Shanghai’s real estate market is anticipated to slow down drastically in 2008, becoming more vulnerable to government policy shifts and attract less investment. This is according to several of the larger real estate analysts.
According to a Jones Lang LaSalle report released recently, after the government implemented the land appreciation tax and imposed additional restrictions on foreign investment in the sector, real estate investment saw a slowdown in the fourth quarter of 2007 and there was only one sizable sale completed in the city.
The report also suggest that overseas investors will be shifting their focus away from the top tier cities in favor of smaller cites which offer less restrictions on foreign investment, such as Hangzhou and Chongging.
Grade A offices and serviced apartments will continue to attract foreign investment capital, but limited availability will see emerging regions begin to attract more interest as the year progresses.
Lee Hingyin, director of Research & Consultancy at Colliers International (Shanghai) said, “Increasing monetary control and tightening policies are bringing more uncertainties, particularly to the investment market.”
“The investment market may feel the pinch, and it is likely that foreign investors will be more vulnerable to these policy changes this year.” Lee added that he expects more severe measures, which will significantly cool down overseas investment in Shanghai.

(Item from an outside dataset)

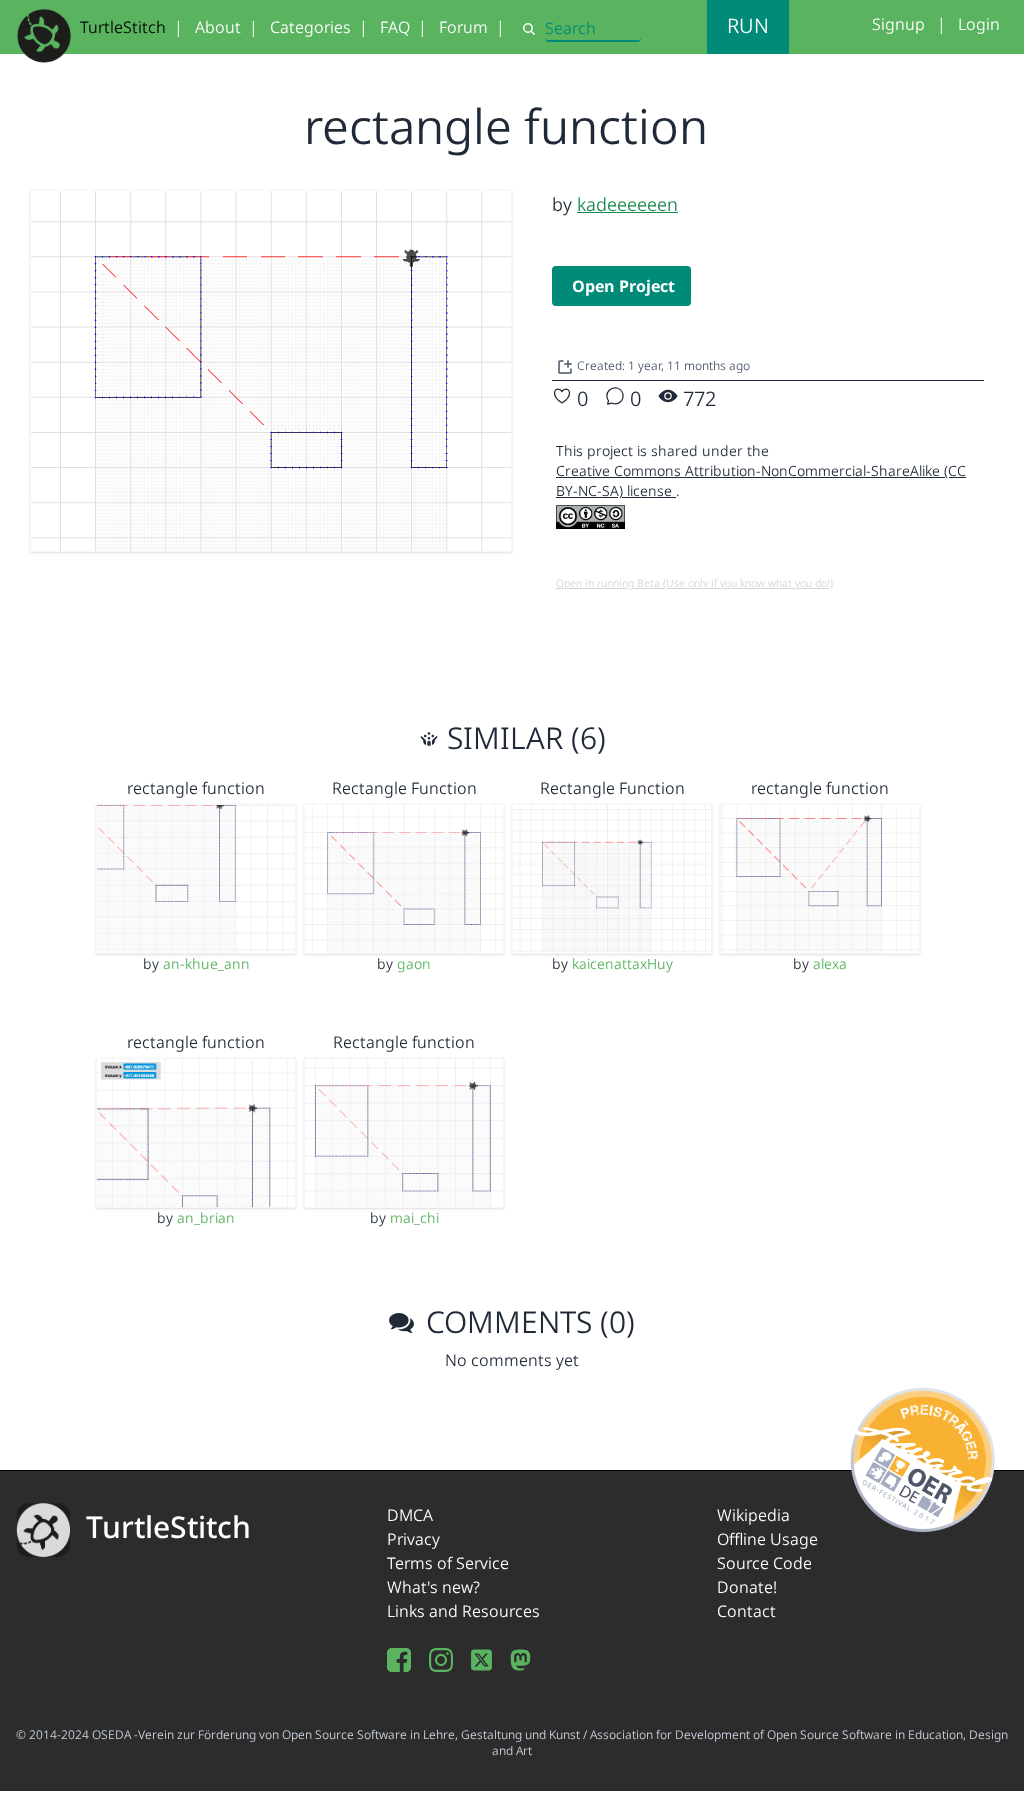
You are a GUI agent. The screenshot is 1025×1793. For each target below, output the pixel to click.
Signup (898, 24)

Not wishing to contribute to the slow down, James MacDonald, senior manager of Research at Savills, China, said: “In the institutional investment market, it’s not necessary that new policies will be introduced and will affect the market in a big way. Instead, it is the more stringent implementation of previous regulations that has to be watched.”

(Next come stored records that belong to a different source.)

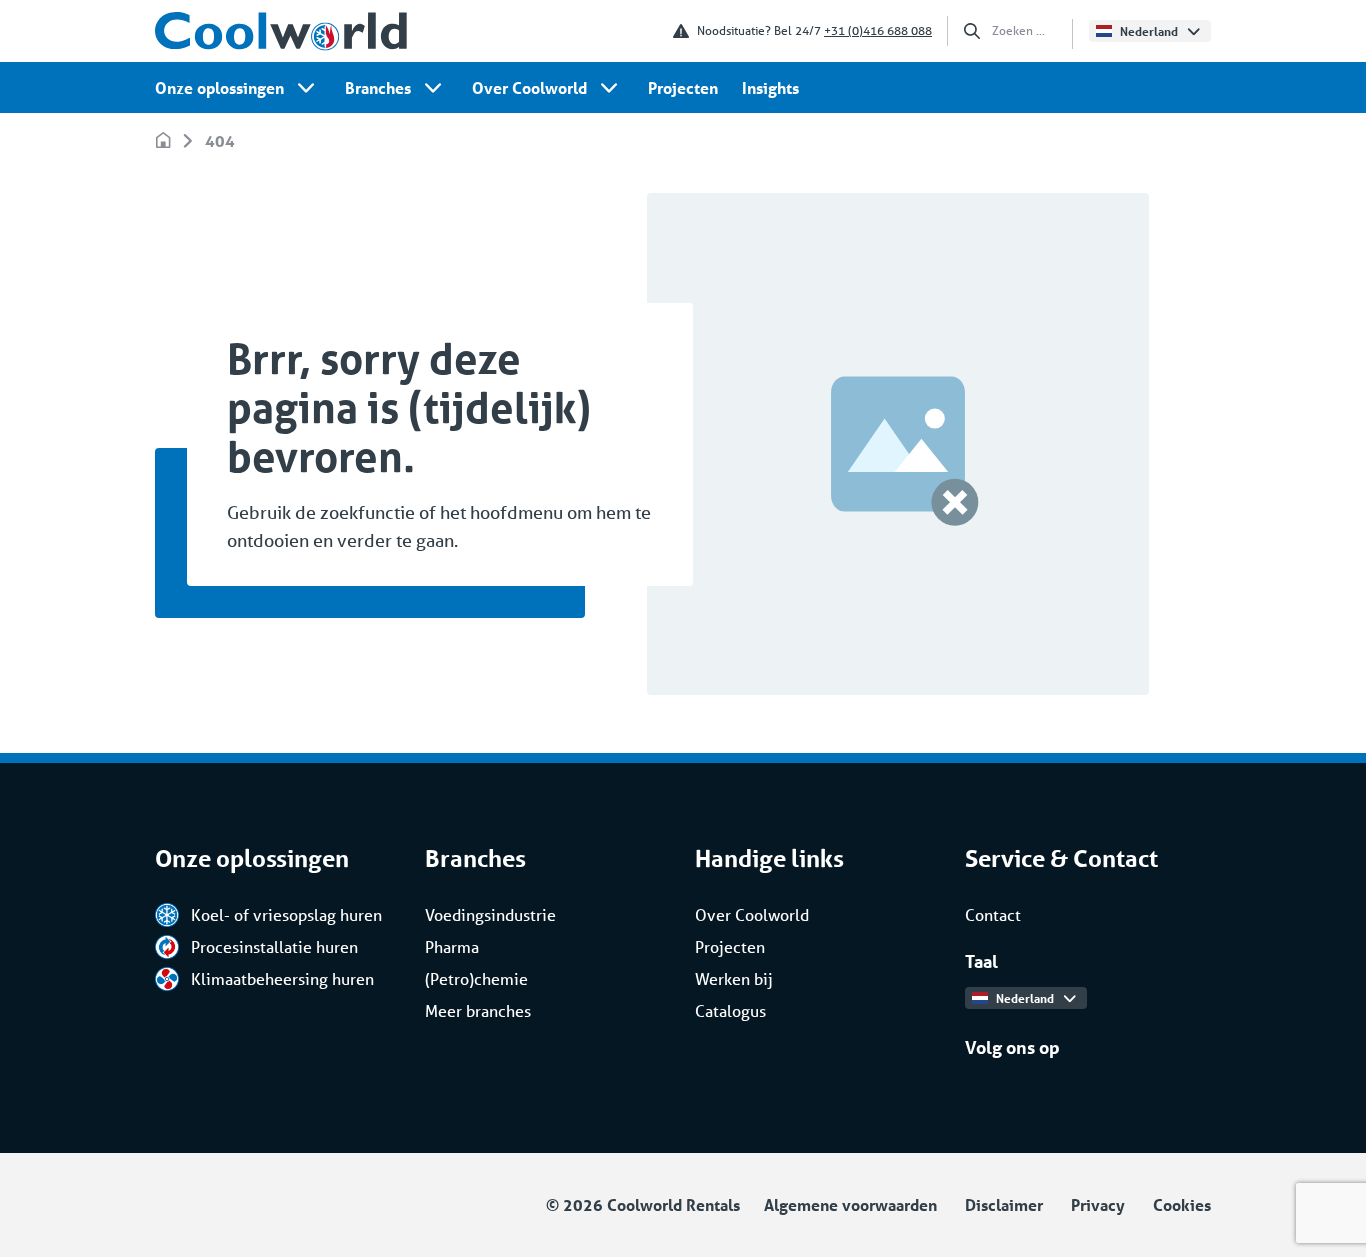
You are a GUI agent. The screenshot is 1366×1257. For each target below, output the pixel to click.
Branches (378, 87)
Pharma (452, 946)
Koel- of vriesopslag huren (286, 914)
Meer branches (478, 1010)
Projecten (683, 87)
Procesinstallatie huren (274, 946)
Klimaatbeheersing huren (282, 978)
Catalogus (730, 1010)
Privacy (1098, 1204)
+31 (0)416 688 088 (878, 30)
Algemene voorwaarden (850, 1204)
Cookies (1182, 1204)
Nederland (1149, 31)
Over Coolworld (529, 87)
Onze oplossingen (219, 87)
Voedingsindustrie (490, 914)
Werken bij (734, 978)
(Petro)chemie (476, 978)
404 (220, 140)
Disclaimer (1004, 1204)
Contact (993, 914)
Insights (770, 87)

Chen Sheng, director of the China Index Academy, which tracks property prices, said, “The government’s tighter monetary policy this year is expected to have a negative impact on the real estate investment market, which is highly dependent on bank loans.”
Wang Qing, an economist at Morgan Stanley Asia Ltd, said in another report that sectors with a high debt-asset ratio, such as real estate, tend to experience larger declines in fixed-asset investment growth after credit tightening. The debt-asset ratio of the real estate sector is over 70%.
Liu Shiyu, deputy governor of the People’s Bank of China, said the government will strengthen commercial real estate management and adjust the real estate credit structure to prevent risk.
A survey was conducted by the State Administration for Industry and Commerce in December on foreign investment in China’s real estate sector. The move came on the heels of the Ministry of Construction opening a research meeting on the implementation of existing policies restricting foreign investment in real estate.
Overseas banks are also beginning to shy away from investments in the region and as credit tightening increases, investor enthusiasm will be further reduced, said Savills.
Shanghai is the eighth largest city in the world, and the largest city in China, leading China’s new economic growth since the lessening on restrictions on foreign investments. As with all emerging markets, environmental issues and an increasing wealth gap remain a problem to be dealt with.